The forces wanting to return UM to its former status as a cow college had been defeated. They included powerful politicians and educational leaders, many associated with the state’s three private colleges, especially Bowdoin. It had been a battle between privilege and poverty, north and south, private and public. Even some farmers regretted seeing the state school for scientific agriculture expanded into a university where one could study Shakespeare and electricity as well as chicken raising.
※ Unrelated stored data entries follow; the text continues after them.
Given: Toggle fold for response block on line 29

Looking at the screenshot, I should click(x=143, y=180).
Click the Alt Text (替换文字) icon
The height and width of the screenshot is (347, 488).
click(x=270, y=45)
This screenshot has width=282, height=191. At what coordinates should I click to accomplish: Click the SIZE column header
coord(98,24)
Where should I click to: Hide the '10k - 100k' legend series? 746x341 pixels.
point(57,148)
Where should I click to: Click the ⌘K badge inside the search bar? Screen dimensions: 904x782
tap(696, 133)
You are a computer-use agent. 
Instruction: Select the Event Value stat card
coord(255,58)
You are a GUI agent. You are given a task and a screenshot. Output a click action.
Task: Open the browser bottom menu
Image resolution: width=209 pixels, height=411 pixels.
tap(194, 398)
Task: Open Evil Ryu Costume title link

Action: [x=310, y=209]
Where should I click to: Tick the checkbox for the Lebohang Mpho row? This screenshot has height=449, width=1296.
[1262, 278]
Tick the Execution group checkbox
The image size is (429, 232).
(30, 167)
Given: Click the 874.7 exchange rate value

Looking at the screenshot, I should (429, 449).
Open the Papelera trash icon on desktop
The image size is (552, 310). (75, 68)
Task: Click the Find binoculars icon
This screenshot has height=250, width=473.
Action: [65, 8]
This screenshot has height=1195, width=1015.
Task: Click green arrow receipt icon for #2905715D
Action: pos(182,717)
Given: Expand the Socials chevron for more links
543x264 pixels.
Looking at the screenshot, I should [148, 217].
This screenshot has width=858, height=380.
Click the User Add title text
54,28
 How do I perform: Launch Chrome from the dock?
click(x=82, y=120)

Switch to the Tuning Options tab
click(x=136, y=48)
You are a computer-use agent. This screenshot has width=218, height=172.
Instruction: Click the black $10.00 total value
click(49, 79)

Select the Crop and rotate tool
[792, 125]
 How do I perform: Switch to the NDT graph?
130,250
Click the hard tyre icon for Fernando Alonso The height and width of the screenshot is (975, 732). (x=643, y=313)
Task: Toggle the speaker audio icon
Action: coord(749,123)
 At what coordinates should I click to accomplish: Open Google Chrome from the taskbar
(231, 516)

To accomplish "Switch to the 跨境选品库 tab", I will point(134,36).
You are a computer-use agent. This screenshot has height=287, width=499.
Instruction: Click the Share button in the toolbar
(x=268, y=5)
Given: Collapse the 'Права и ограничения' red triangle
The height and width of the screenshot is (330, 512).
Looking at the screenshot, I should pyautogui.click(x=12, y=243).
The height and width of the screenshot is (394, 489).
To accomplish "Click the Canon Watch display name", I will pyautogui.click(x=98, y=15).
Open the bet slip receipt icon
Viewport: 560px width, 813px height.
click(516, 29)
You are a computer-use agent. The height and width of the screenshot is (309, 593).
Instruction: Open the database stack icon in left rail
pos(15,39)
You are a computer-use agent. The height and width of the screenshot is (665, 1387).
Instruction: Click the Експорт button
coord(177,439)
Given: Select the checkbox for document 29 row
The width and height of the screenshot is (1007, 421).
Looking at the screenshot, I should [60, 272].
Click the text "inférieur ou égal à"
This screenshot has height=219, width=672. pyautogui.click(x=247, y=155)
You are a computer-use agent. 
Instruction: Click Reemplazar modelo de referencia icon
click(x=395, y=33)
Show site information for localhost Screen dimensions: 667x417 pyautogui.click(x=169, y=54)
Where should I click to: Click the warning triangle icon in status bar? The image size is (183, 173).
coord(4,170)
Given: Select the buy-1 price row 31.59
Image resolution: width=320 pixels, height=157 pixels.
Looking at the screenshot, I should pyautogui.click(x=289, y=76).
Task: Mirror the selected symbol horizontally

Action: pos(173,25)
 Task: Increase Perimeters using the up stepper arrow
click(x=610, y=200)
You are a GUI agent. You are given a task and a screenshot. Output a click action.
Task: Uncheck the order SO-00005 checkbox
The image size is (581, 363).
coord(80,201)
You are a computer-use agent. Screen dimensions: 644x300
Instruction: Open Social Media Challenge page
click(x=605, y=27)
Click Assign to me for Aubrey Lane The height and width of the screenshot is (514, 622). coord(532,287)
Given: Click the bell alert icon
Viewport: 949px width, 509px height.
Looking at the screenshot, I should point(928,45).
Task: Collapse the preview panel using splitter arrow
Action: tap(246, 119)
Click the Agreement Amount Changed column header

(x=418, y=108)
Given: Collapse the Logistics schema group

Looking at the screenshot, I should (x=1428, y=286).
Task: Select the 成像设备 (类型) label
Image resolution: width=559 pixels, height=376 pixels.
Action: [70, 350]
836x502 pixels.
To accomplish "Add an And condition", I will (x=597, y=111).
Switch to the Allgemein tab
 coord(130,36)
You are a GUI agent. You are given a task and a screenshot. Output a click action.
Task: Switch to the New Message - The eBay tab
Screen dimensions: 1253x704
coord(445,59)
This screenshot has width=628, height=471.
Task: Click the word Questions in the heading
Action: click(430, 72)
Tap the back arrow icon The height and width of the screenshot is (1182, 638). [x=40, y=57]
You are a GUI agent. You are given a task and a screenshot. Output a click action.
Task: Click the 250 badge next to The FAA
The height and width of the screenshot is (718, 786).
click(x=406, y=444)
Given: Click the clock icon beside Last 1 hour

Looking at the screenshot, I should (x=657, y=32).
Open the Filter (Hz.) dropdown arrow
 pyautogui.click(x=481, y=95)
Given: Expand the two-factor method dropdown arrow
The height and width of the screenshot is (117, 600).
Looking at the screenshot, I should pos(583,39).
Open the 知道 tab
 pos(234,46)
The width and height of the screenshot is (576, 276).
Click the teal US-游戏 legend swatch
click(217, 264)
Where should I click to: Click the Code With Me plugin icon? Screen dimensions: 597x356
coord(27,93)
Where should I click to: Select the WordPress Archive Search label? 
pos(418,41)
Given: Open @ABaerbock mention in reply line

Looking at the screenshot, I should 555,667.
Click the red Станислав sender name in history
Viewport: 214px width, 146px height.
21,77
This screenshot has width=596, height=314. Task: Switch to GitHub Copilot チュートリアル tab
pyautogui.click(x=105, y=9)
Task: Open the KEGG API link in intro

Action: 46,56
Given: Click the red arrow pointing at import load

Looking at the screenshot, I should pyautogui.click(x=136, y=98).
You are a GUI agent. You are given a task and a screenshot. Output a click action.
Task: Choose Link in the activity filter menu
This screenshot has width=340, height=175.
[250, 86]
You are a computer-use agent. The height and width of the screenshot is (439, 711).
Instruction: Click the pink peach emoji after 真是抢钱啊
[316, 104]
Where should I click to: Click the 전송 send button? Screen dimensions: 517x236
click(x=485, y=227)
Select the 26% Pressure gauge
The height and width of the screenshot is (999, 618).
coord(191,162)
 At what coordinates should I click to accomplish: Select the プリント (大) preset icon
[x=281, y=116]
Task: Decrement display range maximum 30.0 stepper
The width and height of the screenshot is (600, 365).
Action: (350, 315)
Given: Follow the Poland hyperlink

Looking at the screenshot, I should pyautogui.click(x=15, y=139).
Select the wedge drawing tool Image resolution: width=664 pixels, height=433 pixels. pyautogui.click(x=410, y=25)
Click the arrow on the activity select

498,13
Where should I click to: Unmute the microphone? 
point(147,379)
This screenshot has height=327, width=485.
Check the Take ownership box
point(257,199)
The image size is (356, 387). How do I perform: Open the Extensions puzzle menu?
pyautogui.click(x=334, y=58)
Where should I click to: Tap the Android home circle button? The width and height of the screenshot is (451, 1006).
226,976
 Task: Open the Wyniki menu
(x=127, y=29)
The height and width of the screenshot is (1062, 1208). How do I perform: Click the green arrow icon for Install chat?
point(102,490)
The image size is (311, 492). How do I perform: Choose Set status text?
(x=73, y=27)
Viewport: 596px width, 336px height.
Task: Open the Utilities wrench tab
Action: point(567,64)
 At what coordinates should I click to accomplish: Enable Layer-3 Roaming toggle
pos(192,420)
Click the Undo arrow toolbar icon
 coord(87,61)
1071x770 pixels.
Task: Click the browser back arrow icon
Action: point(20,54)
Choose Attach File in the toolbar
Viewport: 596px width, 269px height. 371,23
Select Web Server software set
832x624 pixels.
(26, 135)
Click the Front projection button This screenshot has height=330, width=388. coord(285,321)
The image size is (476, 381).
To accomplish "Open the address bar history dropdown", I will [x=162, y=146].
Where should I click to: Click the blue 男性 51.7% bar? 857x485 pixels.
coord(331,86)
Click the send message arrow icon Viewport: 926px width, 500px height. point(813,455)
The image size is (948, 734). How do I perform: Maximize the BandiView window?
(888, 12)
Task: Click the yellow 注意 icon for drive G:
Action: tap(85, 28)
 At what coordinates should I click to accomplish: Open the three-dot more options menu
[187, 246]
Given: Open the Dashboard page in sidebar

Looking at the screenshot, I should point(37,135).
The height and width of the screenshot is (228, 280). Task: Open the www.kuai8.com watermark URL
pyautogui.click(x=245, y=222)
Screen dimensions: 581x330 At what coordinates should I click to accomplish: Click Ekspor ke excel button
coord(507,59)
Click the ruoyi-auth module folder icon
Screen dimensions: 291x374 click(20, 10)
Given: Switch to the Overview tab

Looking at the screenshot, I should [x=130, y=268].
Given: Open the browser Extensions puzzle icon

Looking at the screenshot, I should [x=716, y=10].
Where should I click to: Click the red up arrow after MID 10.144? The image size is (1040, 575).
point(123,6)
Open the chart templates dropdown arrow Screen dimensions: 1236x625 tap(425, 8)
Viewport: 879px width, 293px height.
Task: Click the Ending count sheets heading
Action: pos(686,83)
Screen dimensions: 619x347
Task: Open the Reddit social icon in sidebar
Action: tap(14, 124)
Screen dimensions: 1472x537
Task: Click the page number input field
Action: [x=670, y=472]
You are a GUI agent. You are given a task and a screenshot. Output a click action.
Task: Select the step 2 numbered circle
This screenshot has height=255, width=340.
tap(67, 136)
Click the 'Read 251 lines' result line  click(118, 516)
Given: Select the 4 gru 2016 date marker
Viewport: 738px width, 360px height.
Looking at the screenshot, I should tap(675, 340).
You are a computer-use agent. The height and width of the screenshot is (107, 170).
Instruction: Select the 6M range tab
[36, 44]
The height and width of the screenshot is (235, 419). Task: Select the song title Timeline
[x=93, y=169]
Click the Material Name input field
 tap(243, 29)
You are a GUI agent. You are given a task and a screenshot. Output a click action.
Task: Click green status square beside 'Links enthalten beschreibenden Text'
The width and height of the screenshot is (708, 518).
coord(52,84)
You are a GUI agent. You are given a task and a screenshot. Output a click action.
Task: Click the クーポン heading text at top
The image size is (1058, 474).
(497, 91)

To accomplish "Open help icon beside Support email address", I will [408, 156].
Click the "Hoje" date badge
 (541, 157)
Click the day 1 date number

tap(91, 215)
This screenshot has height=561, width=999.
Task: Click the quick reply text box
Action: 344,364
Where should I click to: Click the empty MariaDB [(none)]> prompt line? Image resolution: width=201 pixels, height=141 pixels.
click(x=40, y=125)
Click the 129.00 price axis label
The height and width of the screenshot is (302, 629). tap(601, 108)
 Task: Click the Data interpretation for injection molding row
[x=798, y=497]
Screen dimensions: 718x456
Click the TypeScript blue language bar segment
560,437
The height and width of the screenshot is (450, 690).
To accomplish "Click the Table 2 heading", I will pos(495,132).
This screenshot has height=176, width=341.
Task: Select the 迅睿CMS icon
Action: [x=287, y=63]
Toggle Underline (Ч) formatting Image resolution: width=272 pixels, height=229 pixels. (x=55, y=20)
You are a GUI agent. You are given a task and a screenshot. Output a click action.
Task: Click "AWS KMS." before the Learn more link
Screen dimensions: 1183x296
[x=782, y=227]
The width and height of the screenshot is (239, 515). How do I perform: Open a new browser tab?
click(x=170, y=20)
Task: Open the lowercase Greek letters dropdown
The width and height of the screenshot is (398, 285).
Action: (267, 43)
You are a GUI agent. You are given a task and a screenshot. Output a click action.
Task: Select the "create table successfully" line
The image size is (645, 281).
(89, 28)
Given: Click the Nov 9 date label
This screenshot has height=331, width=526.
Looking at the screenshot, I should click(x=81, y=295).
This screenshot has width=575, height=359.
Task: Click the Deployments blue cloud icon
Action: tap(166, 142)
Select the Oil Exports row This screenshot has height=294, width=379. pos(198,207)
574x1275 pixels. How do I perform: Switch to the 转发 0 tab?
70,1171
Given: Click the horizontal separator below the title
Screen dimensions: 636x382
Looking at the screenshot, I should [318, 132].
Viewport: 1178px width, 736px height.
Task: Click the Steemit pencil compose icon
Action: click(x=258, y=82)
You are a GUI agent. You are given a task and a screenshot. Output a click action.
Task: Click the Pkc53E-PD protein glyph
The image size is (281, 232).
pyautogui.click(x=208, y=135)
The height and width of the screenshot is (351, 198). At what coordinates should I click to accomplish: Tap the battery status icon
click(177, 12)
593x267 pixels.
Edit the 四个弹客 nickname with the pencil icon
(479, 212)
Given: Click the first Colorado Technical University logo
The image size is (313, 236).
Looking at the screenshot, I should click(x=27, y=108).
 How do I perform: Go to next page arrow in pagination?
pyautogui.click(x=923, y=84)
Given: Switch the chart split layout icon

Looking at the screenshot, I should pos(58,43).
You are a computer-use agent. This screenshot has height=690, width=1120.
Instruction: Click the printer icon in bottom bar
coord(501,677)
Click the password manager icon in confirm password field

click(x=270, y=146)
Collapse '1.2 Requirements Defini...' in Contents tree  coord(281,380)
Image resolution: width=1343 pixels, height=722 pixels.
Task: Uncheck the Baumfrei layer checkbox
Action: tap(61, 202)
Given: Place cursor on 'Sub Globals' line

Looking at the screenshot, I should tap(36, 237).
In the chapel at Alumni Hall that afternoon a century ago, a series of speakers were repeatedly interrupted by wild cheering and band music. After the speeches by popular professors and students, a march around the campus materialized spontaneously, the band leading the procession. “It was a good day to be alive on the Maine campus,” commented a Bangor Daily News reporter.

That night the celebration moved to Bangor. An estimated 250 students – more than a third of the enrollment – got off the train and marched up Exchange Street, crossed the Kenduskeag bridge and gathered in West Market Square where they “made the echoes ring with college yells.” They continued up Main Street to the Bangor Opera House, where they nearly filled the pit. “A Gentleman of France” was being performed by a traveling repertory company.

Between acts they gave hearty cheers and sang raucous choruses accompanied by the theater orchestra much to the amusement of the regular audience. They sent roses to the leading lady and the company’s owner, and they “contributed two funny white teddy bears to the stage setting.” All this was accomplished without disrupting the performance, both daily newspapers noted approvingly.

At 11 p.m. they were back on the train. No accounting was made of how many might have decided to pause at one of the multitude of well-shaded watering holes strategically situated on the way to the station.

The University of Maine’s fate in the Legislature had been a roller coaster ride since its founding. In January, a commission set up to examine the state’s role had voted narrowly in favor of supporting its liberal arts program and providing more money. Then, late in February, the Legislature’s Education Committee had voted to give the university extra money only if it discontinued “the duplication of the liberal arts course of the other Maine colleges and the conferring of the Bachelor of Arts degree.” A monumental lobbying effort had resulted in the lopsided vote in the House on March 6 supporting public higher education in Maine.

The bill still had to make it through the Senate. This seemed assured until a “stormy debate” ensued before final passage. Some students, “either in a spirit of deviltry, revenge or pleasantry,” in the words of the Bangor Daily News on March 23, had contacted some recalcitrant senators. Sen. John Proctor of Bridgton had received what he regarded as a particularly disagreeable epistle accompanied by a check to enable him to visit the university “and look it over.” Sen. Lindley M. Staples of Washington demanded that President George Fellows appear before the House to tell “whether he had anything to do with these scurrilous letters or whether he was in collusion with the students in writing them.”

After being postponed for a few more days, the measure finally was passed. No one voted against it. The Bangor Daily Commercial, which had mounted a relentless editorial campaign in favor of the university, noted with disdain on March 26: “Thus, after this whole matter has been fully considered, investigated and discussed as never before in the history of this institution. …when every attempt which its enemies could invent or suggest to cripple the institution … has been placed before the legislature, and every argument used to belittle its standing and lessen its influence among the educational institutions of the country – after all this … on its final passage in the upper branch not a single senator could be found who had the courage to stand up and cut the throat of the University of Maine.” Yes, it was a good day to be alive on the Maine campus.